● What is needed
From the line with "Screen dimensions: 322x113" up to and including the line with "Action: click(79, 56)", reproduce the listing with "context menu" swapped for "popup menu" and nothing else changed.
....................
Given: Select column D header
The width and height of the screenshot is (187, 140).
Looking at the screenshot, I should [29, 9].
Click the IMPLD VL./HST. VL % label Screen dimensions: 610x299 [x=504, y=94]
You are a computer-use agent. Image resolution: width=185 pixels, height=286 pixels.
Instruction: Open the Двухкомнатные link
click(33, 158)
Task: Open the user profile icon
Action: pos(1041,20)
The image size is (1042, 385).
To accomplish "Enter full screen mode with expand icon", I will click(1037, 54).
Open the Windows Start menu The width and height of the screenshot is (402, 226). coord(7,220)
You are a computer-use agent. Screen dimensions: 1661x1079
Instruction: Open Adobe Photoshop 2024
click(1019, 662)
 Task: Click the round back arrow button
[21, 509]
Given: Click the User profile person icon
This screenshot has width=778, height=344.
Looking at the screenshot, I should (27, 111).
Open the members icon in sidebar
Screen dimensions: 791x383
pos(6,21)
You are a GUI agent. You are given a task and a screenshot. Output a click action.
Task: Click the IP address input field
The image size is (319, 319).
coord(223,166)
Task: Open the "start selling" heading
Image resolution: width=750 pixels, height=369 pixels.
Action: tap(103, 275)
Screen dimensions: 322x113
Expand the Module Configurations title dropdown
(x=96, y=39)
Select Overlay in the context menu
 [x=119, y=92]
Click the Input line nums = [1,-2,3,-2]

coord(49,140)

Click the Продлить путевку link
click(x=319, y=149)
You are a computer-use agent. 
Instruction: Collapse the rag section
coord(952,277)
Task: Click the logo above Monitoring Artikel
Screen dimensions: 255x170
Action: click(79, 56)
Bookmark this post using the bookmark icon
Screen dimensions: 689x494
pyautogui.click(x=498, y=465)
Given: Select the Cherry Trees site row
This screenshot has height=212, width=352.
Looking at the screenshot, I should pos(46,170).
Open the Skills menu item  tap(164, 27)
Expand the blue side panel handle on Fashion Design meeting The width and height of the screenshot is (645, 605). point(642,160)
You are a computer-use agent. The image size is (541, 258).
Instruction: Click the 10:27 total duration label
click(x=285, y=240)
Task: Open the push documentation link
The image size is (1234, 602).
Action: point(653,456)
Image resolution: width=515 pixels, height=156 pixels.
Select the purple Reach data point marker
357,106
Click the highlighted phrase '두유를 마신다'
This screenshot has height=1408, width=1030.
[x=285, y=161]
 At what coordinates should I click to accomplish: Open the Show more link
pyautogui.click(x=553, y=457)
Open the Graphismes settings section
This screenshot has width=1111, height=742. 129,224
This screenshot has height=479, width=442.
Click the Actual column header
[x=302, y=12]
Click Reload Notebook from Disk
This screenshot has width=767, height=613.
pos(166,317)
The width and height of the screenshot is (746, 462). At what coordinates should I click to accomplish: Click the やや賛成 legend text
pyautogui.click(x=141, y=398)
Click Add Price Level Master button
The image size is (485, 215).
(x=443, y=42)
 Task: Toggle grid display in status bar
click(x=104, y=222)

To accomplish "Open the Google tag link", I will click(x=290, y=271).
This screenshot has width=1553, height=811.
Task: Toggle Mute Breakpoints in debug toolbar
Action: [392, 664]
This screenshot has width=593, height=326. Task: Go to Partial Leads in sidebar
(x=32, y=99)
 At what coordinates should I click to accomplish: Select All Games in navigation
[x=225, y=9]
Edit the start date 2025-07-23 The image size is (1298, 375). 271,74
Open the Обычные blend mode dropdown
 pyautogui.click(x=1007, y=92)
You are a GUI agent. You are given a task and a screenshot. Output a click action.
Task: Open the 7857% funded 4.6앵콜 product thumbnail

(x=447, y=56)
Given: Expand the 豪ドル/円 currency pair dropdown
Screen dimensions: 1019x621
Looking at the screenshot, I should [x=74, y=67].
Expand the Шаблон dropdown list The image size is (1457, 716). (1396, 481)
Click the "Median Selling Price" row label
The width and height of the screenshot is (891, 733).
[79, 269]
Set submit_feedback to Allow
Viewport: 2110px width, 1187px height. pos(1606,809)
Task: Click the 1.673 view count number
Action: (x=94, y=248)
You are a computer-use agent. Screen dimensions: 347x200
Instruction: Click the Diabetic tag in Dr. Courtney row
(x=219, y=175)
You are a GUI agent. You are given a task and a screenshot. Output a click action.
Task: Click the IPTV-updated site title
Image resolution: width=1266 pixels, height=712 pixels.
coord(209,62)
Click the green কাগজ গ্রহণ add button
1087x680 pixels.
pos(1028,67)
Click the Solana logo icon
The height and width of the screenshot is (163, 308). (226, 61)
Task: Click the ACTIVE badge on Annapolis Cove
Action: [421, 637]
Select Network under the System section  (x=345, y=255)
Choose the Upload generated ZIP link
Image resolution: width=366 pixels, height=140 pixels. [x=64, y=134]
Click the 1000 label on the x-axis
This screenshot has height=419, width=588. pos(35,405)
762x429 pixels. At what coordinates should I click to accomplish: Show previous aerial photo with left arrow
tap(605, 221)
....................
● Worked answer
Screen dimensions: 322x113
Expand the Module Configurations title dropdown
(x=96, y=39)
Select Overlay in the popup menu
 [x=119, y=92]
Click the Input line nums = [1,-2,3,-2]

coord(49,140)

Click the Продлить путевку link
click(x=319, y=149)
You are a computer-use agent. 
Instruction: Collapse the rag section
coord(952,277)
Task: Click the logo above Monitoring Artikel
Screen dimensions: 255x170
Action: click(79, 56)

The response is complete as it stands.